The start would be 0. Then to derive the 1 from the 0, the 0 is rewritten as a 1. The rewrite principle is like when the same information can be rewritten to harddisk, and to a dvd, and to RAM, and it's still the same information, but rewritten in a different form.
So the 1 is essentially a rewrite of the 0. Now we also get the boolean operator, because 1 being a rewrite of 0, means they have boolean interchangeability.
Now we have the mathematical structures of 0, 01, 10, 00, 11
0, 01, 00, and 10 would all total 0, because of the boolean operator making the 01 and 10 also total zero. But there is no boolean operator for 11, making it not total zero, which is totally uncool.
Therefore logic must respond to make it total 0 zero again. So logic responds to the 11 with a 00. And all is parsimoniously total zero again, and we get additional mathematical structures. And so on.
And it should be shown to be the case that in physics, the physical 0 and 1 in isolation, would have boolean properties, that this would be some kind of phenomenon of physics.
And the main laws of physics, and constants, would be apparent in the ordering of the mathematical structures in respect to the zero.
And the human mind, and the DNA system, and the universe, would all be shown to have the same fundamental mathematical ordering. But no the sequence of CATG, or where the planets and stars are, and what pictures someone dreams of. That is not fundamental.
I'd call it a video loop. What does it have to do with a number line, or counting? A loop is not a line, and if it's counting anything it's counting the same things over and over again.
:cool:
The extension of a property is the collection of objects which satisfies the property. "is an object on my table" has extension "my laptop, a half litre coffee mug, a heat mat, a candle holder, a plastic water jug, a 2 factor id device, an unplugged microphone, a computer mouse and 2 boxes of oral nicotine pouches/snus".

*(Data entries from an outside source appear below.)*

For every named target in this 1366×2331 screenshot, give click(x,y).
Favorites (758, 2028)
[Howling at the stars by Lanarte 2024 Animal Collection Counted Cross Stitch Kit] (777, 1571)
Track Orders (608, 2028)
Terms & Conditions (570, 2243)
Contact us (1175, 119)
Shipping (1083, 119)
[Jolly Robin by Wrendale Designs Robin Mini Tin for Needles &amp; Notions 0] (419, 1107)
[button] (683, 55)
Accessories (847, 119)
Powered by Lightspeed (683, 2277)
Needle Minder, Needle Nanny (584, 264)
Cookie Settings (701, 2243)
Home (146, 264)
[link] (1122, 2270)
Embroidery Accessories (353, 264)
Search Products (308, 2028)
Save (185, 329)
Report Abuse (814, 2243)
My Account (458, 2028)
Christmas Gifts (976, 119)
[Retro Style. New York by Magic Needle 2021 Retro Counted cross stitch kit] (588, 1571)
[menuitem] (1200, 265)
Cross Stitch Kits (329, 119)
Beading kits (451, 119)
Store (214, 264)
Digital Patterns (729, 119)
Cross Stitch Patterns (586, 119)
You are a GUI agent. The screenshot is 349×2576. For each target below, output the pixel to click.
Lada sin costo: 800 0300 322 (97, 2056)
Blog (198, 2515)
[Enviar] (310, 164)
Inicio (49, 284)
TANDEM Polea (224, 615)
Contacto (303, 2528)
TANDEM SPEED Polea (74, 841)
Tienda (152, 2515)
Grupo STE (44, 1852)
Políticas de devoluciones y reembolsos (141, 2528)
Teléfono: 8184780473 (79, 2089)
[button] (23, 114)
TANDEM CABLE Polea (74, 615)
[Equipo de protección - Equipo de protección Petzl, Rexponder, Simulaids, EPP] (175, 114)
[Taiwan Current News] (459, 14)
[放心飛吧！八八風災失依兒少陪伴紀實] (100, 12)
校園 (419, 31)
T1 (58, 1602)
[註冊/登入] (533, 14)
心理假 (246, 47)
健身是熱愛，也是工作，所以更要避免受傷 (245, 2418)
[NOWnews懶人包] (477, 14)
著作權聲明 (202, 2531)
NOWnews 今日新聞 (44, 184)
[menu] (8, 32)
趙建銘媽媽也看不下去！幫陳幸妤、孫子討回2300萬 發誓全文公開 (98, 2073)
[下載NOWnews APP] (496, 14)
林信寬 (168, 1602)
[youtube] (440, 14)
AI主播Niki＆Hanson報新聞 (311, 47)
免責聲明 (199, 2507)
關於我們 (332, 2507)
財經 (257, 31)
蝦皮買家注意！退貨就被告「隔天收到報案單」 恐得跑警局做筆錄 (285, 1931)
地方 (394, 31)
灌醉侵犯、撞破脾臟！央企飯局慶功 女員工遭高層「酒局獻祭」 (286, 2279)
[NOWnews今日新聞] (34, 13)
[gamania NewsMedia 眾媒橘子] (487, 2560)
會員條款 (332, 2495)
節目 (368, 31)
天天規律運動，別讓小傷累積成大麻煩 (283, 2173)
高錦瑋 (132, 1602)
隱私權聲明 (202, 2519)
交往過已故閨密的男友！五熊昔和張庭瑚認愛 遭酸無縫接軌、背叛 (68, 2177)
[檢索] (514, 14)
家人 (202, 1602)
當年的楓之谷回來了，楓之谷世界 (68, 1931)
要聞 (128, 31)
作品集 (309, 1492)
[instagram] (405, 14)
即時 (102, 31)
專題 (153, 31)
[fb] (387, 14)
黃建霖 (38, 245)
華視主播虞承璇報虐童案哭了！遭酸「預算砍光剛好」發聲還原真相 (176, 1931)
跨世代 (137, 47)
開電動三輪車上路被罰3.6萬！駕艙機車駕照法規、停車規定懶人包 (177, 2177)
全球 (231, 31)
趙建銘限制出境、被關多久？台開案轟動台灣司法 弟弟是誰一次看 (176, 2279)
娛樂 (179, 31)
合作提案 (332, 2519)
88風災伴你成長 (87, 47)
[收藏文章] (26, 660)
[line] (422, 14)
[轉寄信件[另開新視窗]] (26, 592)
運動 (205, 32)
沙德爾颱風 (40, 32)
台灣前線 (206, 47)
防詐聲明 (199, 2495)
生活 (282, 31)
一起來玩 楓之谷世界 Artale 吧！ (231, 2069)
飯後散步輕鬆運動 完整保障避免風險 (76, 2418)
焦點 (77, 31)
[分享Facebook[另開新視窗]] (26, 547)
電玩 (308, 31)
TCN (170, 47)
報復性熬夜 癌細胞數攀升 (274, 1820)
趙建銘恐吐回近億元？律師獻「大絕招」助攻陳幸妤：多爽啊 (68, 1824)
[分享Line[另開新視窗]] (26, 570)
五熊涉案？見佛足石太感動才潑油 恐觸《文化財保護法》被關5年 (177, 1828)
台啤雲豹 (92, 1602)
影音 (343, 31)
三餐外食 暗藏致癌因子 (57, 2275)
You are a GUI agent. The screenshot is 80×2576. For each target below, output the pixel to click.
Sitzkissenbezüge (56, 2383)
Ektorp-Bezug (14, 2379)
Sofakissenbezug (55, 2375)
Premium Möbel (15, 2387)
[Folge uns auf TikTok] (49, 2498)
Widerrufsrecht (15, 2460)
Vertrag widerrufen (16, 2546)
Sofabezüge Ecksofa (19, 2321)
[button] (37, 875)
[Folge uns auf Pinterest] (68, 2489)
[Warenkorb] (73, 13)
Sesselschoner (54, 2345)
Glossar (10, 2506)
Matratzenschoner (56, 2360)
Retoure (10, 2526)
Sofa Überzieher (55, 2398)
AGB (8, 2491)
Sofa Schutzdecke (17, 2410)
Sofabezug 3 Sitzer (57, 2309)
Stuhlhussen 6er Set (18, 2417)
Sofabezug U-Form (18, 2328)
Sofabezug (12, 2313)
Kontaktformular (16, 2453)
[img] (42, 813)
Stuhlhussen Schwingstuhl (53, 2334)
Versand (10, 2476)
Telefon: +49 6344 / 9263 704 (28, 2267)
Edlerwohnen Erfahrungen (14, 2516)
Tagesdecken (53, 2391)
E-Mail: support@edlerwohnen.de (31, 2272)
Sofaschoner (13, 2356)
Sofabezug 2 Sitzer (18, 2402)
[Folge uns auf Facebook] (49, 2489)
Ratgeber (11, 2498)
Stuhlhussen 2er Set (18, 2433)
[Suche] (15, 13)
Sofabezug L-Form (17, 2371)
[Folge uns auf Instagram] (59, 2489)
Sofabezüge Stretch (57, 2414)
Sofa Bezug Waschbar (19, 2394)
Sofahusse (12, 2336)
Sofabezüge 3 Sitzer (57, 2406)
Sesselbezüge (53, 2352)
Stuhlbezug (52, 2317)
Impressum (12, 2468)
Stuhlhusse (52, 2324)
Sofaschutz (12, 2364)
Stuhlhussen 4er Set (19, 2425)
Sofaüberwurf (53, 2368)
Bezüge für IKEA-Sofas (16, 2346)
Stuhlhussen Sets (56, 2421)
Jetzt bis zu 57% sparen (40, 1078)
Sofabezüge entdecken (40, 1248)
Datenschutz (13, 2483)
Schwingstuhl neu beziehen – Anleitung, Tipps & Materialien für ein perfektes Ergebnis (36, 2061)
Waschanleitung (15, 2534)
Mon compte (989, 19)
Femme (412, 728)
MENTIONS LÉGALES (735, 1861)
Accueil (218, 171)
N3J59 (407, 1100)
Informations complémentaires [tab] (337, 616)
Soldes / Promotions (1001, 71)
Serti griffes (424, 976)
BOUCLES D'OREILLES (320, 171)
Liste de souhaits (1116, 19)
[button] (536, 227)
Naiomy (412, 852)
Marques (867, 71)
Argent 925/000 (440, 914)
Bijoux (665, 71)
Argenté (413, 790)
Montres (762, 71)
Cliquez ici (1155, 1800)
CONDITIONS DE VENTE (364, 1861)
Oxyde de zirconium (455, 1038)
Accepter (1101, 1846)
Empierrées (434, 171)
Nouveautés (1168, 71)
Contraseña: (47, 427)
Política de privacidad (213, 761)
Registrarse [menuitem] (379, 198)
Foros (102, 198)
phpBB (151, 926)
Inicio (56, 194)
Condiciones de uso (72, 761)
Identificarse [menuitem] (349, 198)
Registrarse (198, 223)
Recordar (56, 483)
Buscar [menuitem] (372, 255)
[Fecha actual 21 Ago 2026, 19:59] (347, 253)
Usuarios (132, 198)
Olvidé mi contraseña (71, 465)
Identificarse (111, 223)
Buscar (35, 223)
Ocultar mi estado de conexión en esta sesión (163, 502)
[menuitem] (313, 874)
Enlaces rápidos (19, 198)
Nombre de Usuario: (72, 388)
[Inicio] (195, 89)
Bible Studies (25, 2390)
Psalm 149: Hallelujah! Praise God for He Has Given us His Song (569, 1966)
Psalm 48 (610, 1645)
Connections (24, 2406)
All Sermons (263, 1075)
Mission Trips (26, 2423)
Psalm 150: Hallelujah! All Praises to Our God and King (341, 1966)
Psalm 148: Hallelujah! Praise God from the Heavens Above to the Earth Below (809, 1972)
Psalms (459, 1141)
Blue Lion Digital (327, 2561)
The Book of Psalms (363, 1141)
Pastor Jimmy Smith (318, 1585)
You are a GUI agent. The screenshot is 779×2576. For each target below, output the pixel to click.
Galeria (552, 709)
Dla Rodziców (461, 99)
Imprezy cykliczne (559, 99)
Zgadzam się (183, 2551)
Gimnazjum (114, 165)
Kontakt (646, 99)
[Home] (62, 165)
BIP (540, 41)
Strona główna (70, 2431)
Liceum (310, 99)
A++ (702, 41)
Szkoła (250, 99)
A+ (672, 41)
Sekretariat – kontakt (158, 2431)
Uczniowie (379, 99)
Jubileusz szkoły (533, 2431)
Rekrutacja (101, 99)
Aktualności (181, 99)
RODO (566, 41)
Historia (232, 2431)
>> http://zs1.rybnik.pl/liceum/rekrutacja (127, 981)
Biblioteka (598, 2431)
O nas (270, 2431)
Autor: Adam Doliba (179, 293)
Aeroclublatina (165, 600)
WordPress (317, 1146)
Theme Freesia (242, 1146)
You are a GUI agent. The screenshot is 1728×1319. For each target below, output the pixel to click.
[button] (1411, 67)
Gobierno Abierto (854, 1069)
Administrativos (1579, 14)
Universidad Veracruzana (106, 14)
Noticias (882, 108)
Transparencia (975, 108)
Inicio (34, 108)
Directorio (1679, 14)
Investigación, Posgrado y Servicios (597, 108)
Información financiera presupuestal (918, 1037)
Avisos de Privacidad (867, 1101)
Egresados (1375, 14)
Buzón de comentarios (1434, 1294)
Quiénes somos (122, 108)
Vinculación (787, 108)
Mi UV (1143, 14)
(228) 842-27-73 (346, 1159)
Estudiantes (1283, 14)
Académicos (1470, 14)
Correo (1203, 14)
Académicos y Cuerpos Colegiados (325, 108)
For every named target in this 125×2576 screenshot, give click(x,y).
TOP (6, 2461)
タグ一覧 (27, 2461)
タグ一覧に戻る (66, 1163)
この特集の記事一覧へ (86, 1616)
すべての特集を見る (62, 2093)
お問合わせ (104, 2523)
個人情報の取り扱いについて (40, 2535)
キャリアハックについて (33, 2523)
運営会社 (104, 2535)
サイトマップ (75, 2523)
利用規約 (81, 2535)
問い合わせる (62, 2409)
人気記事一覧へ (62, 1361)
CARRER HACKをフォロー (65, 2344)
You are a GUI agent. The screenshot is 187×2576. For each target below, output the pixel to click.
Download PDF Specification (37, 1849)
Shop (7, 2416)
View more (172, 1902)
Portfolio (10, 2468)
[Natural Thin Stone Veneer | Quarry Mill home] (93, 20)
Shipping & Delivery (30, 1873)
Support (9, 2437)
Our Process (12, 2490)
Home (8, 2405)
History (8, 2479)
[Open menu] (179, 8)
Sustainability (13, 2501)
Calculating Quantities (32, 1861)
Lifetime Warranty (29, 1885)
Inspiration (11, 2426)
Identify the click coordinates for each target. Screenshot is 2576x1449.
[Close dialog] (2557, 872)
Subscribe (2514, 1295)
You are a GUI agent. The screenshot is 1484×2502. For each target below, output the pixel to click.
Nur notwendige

https://www.britannica.com/topic/intension
In terms of your discussion with @Banno, extension and intension are different ideas in general than referent, except maybe in the case where you're already dealing with a word or phrase which is being used to refer, like the proper noun "frank", with my intension you.
1 can count the 0. 'One zero'.
Huh. Suppose it can. :D
You can create the number line with the null set. Let {0} = the null set:
{0}
{0}{0}
{0}{0}{0}
{0}{0}{0}{0}...etc
= 1, 2, 3, 4...:
And then come the fractions . . .
'One infinity'.
One anything. One {0} and off you go...
Numbers are made by iteration and partition.
Start with- "/", iterate: "//" and so on: "///////////////..."
Partition each step:
/, //, ///,...
= {/}, {//}, {///},...
In Arabic numerals-
1, 2, 3,...
Actually not quite. You can't have one infinity divided by one zero. Or if you can, the mathematical universe goes all indeterminate on you.